We are always ‘reminded’ by various publications on franchising, online and off line, that franchising is expensive, and bailing out from the franchise agreement is costly for the franchisee.
Unfortunately, not many realise that not only franchisees, franchisors are also financially affected by the franchisee-franchisor partnership break-up – And that is just the tip of the iceberg.
Break-up costs to the franchisee
It is obvious that the franchisee will be severely hit by huge monetary loss due to ‘the-usuals’ in the franchise agreement – The non-competing agreement and the right for the franchisor to terminate the franchise agreement almost at will.
The non-competing agreement – Usually, the franchisor requires its franchisees to comply that when the partnership is broken, the ex-franchisees are not allowed to open their own business offering the same or similar products and/or services for a certain period of time.
Franchise agreement termination by the franchisor – The franchisor holds the rights to terminate the agreement when agreement infringements done by the franchisees occur.
Break-up costs for the franchisor
Franchisors are exercising such harsh ‘punishment’ to the non-cooperative franchisees for one similar reason: To protect their business and brand name.
Of course, the ‘level of strictness’ differs from one franchisee to the others, but all are exposed to the similar risks.

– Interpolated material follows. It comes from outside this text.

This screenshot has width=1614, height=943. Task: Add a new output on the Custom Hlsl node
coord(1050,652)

The obvious – financial loss. Cleaning up the mess is resource-intensive, especially if the partnership break-up involve legal issues and lawsuits. One should be aware of such a risk and its consequences, learn about Xarelto lawsuits, for example, as well as other types of trials.
But that is just the tip of the iceberg – ‘Thanks’ to the word of mouths, bad reputation spreads like wildfire on a dry season. Some dissatisfied franchisees (and ex-franchisees) are gone berserk, venting their dissatisfaction (and anger) in public.

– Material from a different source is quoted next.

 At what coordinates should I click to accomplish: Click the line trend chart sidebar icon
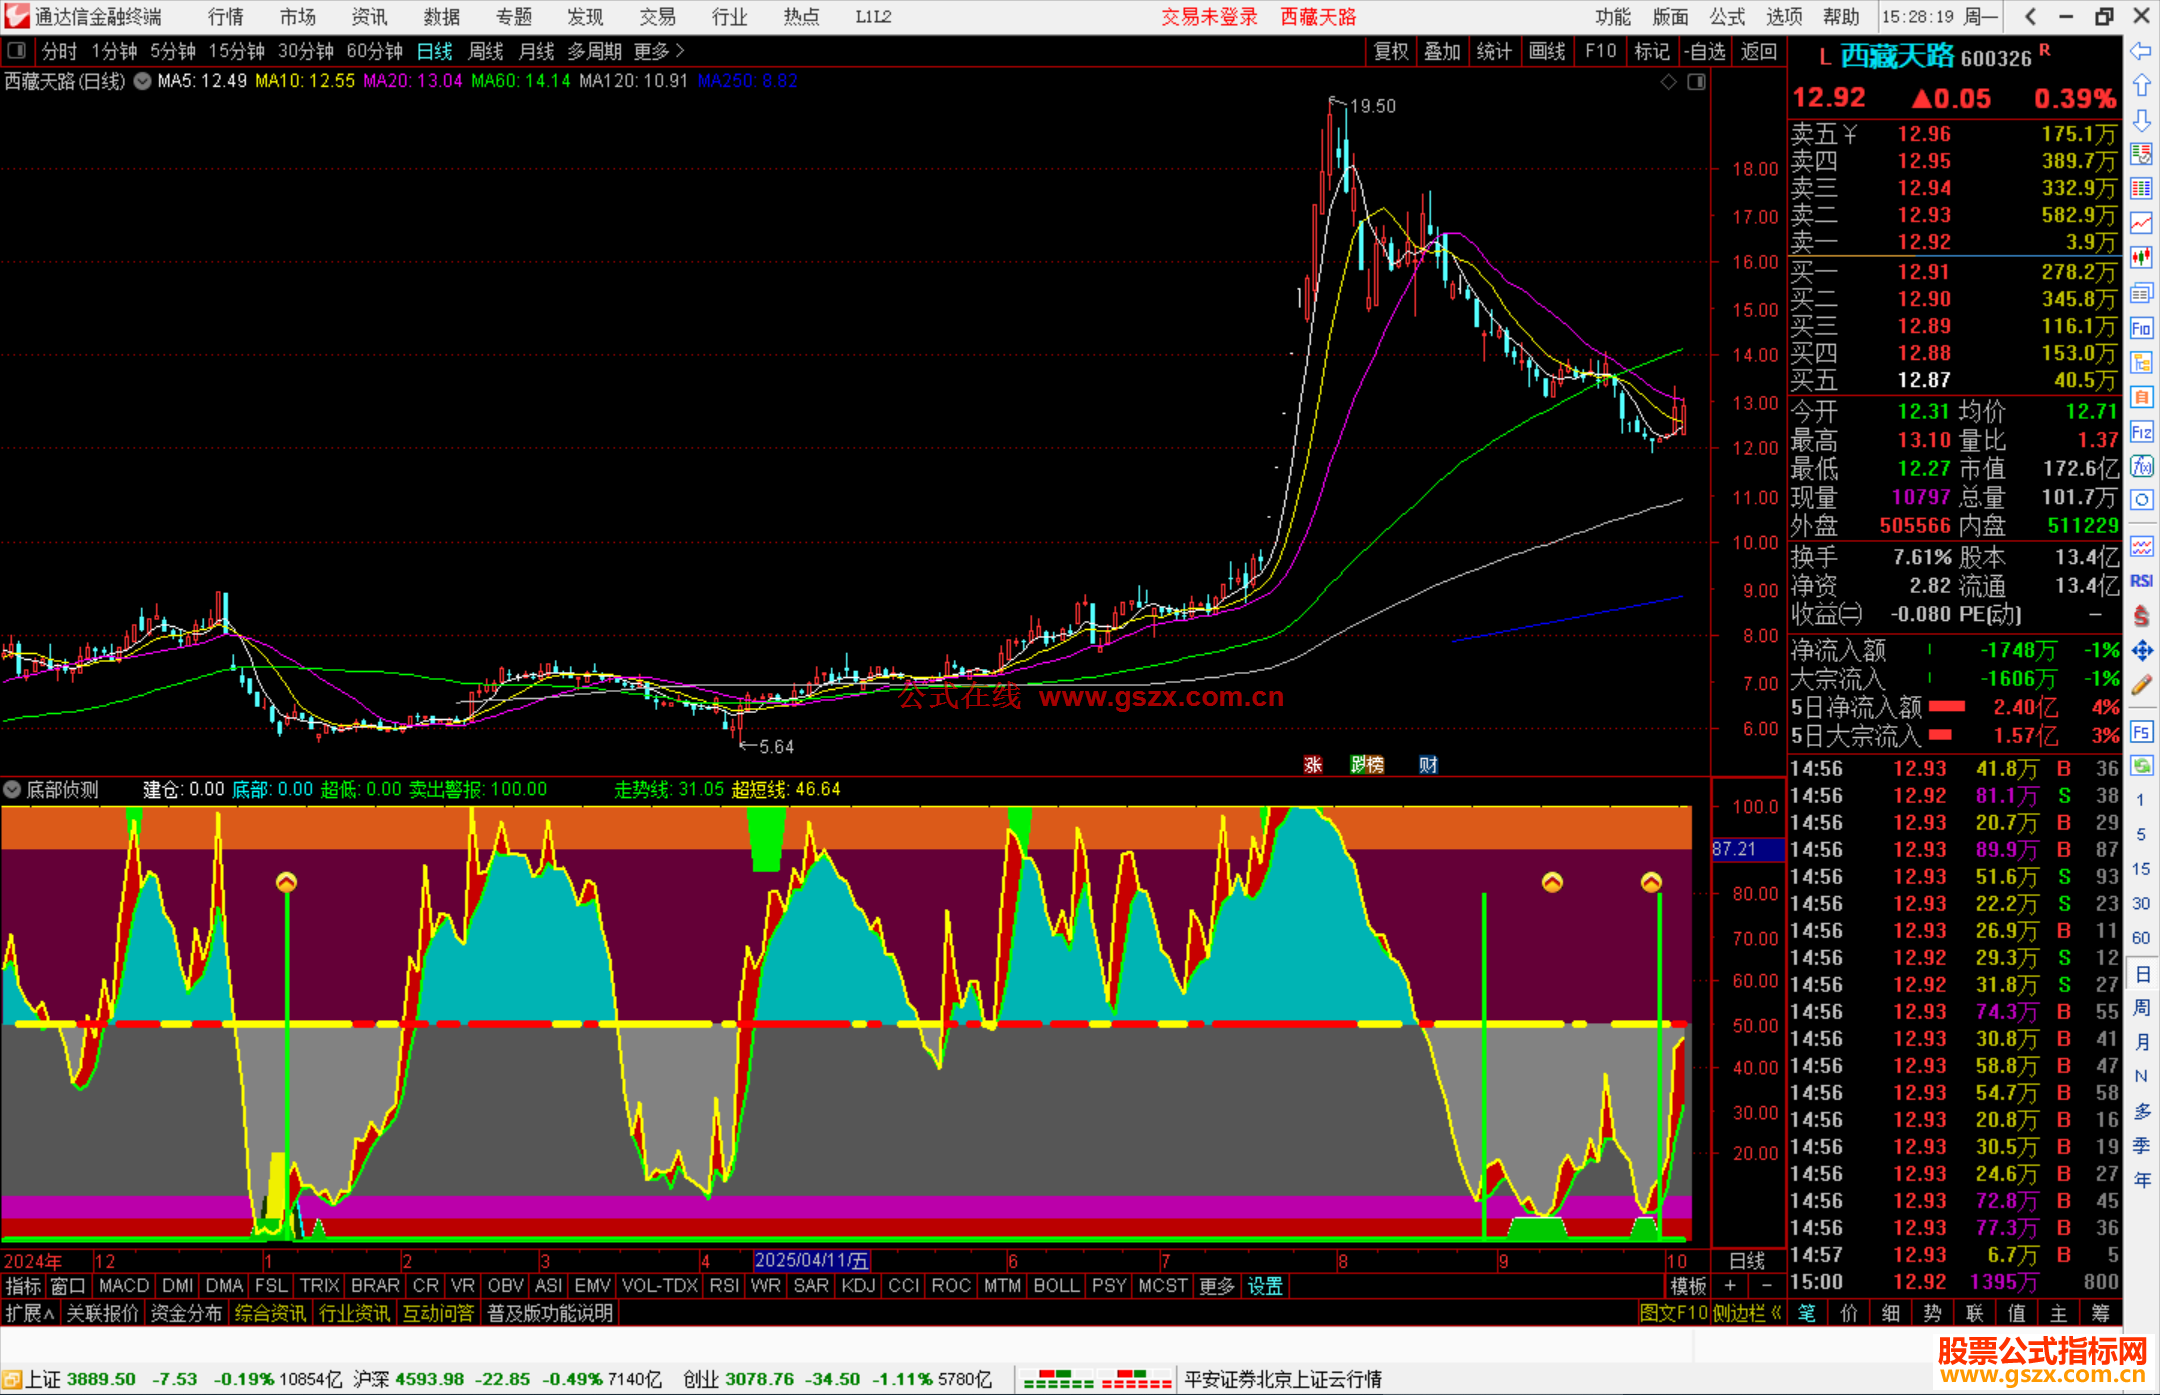tap(2141, 223)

No wonder the franchisors I knew are somewhat distressed by the whole situation.
Break-ups are destructive – Avoid them at all cost
Just like in any other relationships involving people, break-ups in franchise partnership is really destructive for both the franchisors and the franchisees. This, eventually, will give franchising a bad name.
In my opinion, there’s a best practice that every franchisor and franchisee should do on their own:
Franchisor – Prepare your franchise agreement accurately and rigorously. If you couldn’t, you have to hire a franchise lawyer.
The similar suggestion also applies to the franchisee: Read the franchise agreement thoroughly word-by-word – If you couldn’t do a thorough analysis on the agreement, you should hire a franchise lawyer.
Remember, break-ups are not win-loss situations – They are loss-loss situations – So, avoid break-ups at all cost.